Task to complete: Continue the guide to the trie data structure below, picking up right after its final line.
[Document text start]
Use this pattern when:

  • Implementing autocomplete or search suggestions
  • Spell checking or word validation
  • Prefix matching or searching
  • Finding words with common prefixes
  • IP routing or longest prefix matching
  • Dictionary implementation with prefix queries
  • Word games (Boggle, Scrabble validation)

Core Approach

Trie Structure

Each node represents a character: - Root: Empty, represents start - Children: Map from character to child node - End Flag: Marks complete words

  • Key Properties
    • Common prefixes share paths
    • Space efficient for large word sets with common prefixes
    • Fast prefix operations: O(m) where m is word length

Basic Operations

Insert: O(m) - follow/create path for each character Search: O(m) - follow path, check end flag StartsWith: O(m) - follow path, ignore end flag

Problem 1: Implement Trie (Prefix Tree)

Difficulty: Medium
LeetCode: #208

Problem Statement

Implement a trie with insert, search, and startsWith methods.

Example:

Trie trie = new Trie()
trie.insert("apple")
trie.search("apple")   -> true
trie.search("app")     -> false
trie.startsWith("app") -> true
trie.insert("app")
[Document text end]
[Stored data start]
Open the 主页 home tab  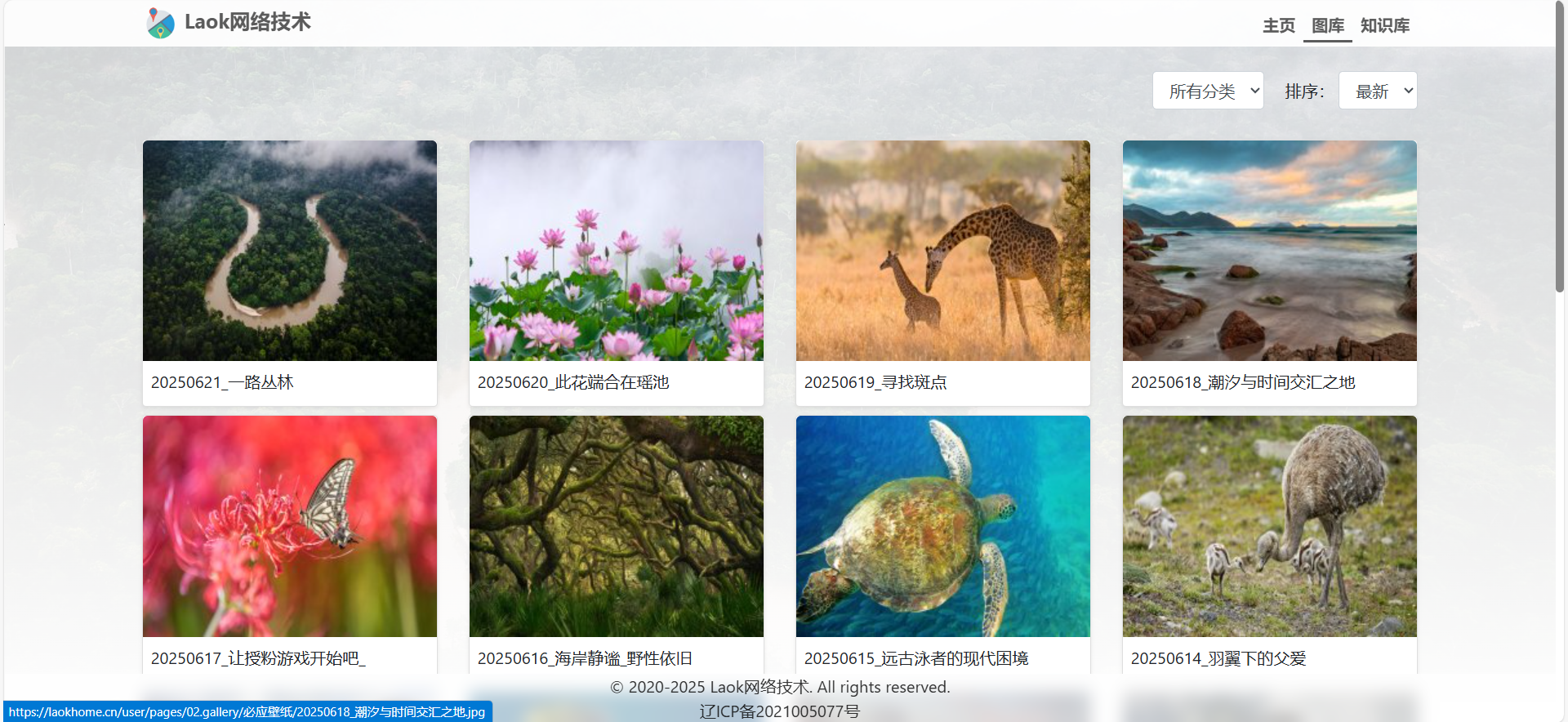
[Stored data end]
[Stored data start]
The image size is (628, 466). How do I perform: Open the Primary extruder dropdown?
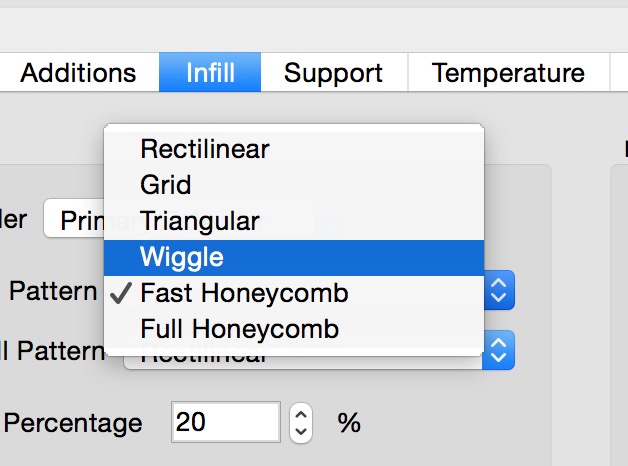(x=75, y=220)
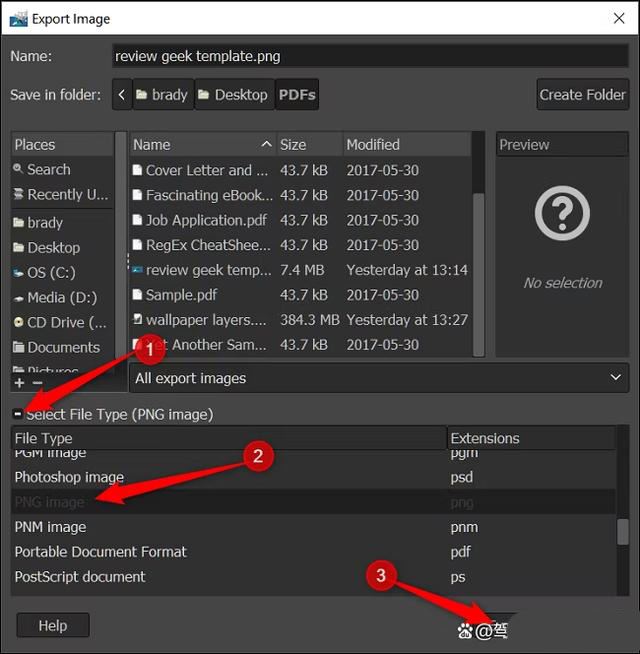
[Stored data end]
[Stored data start]
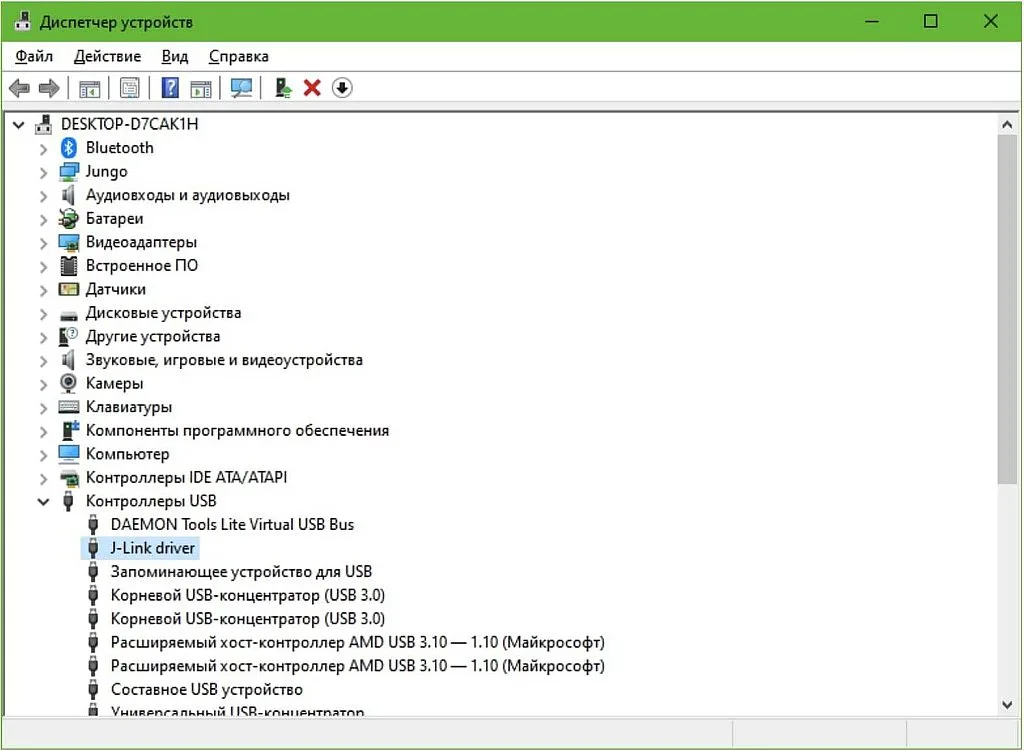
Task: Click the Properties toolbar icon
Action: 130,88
[Stored data end]
Output:
trie.search("app")     -> true

Approach

Create node class with: - Dictionary of children (char -> node) - Boolean flag for word end

Operations: - Insert: Follow/create path, mark end - Search: Follow path, check end flag - StartsWith: Follow path only

Solution

class TrieNode:
    """Node in trie structure."""
    def __init__(self):
        self.children = {}
        self.is_end = False

class Trie:
    """
    Implement trie (prefix tree).

    Time Complexity:
      - insert: O(m) where m is word length
      - search: O(m)
      - startsWith: O(m)
    Space Complexity: O(n * m) where n is number of words
    """

    def __init__(self):
        self.root = TrieNode()

    def insert(self, word):
        """Insert word into trie."""
        node = self.root

        for char in word:
            # Create child if doesn't exist
            if char not in node.children:
                node.children[char] = TrieNode()
            node = node.children[char]

        # Mark end of word
        node.is_end = True

    def search(self, word):
        """Search if word exists in trie."""
        node = self.root

        for char in word:
            if char not in node.children:
                return False
            node = node.children[char]

        # Must be marked as end of word
        return node.is_end

    def startsWith(self, prefix):
        """Check if any word starts with prefix."""
        node = self.root

        for char in prefix:
            if char not in node.children:
                return False
            node = node.children[char]

        # Don't need to check is_end for prefix
        return True

# Test
trie = Trie()
trie.insert("apple")
print(trie.search("apple"))    # Output: True
print(trie.search("app"))      # Output: False
print(trie.startsWith("app"))  # Output: True
trie.insert("app")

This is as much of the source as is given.